_DATA SHOWN_
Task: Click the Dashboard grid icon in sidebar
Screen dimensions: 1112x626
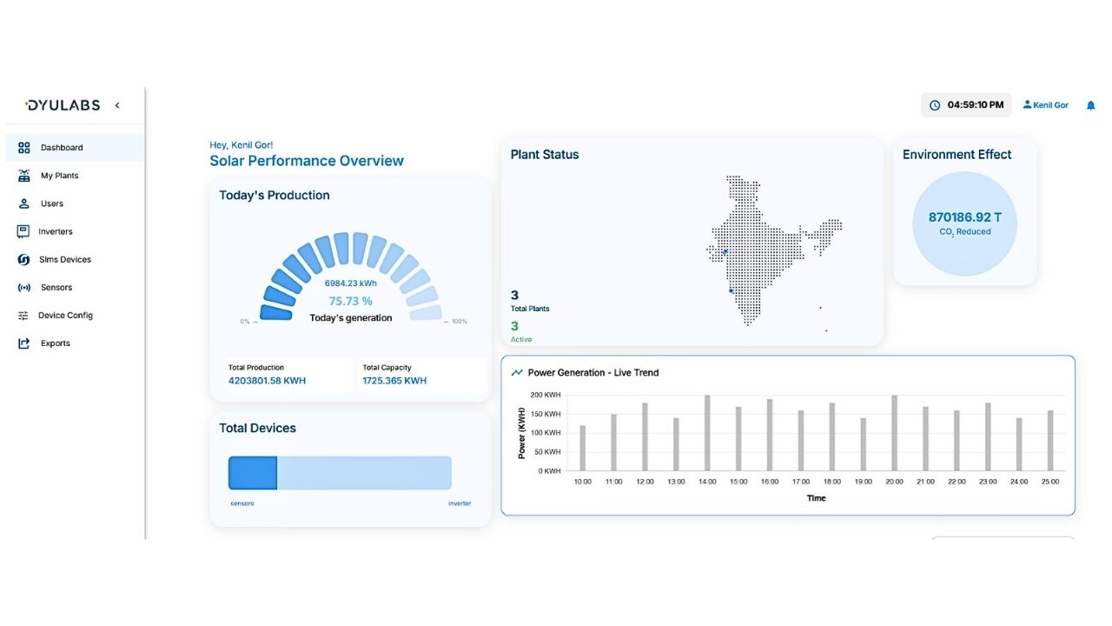Action: [x=24, y=148]
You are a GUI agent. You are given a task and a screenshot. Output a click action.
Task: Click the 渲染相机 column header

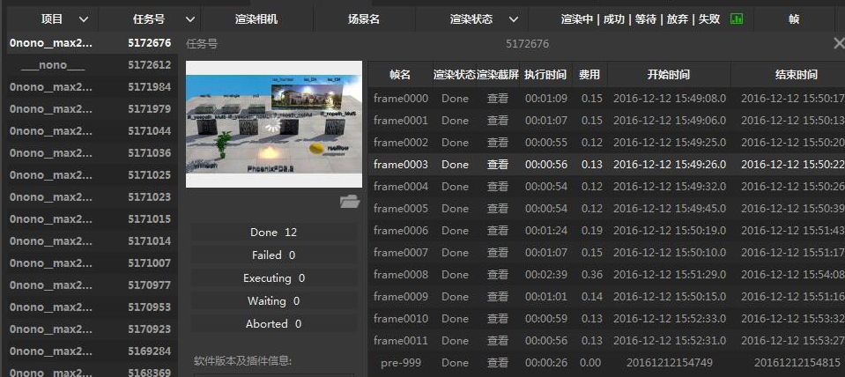click(x=256, y=18)
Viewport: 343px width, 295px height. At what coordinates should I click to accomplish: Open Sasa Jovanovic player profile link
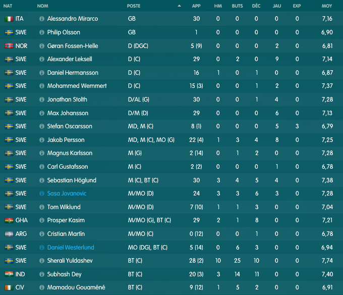[x=67, y=193]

_THE PROBLEM_
All of the material shown above needs to be duplicated exactly. Omit every picture.

_SOLUTION TO THE EXERCISE_
Task: Click the Dashboard grid icon in sidebar
Screen dimensions: 1112x626
Action: [x=24, y=148]
You are a GUI agent. You are given a task and a screenshot. Output a click action.
Task: Click the 渲染相机 column header

click(x=256, y=18)
Viewport: 343px width, 295px height. At what coordinates should I click to accomplish: Open Sasa Jovanovic player profile link
[x=67, y=193]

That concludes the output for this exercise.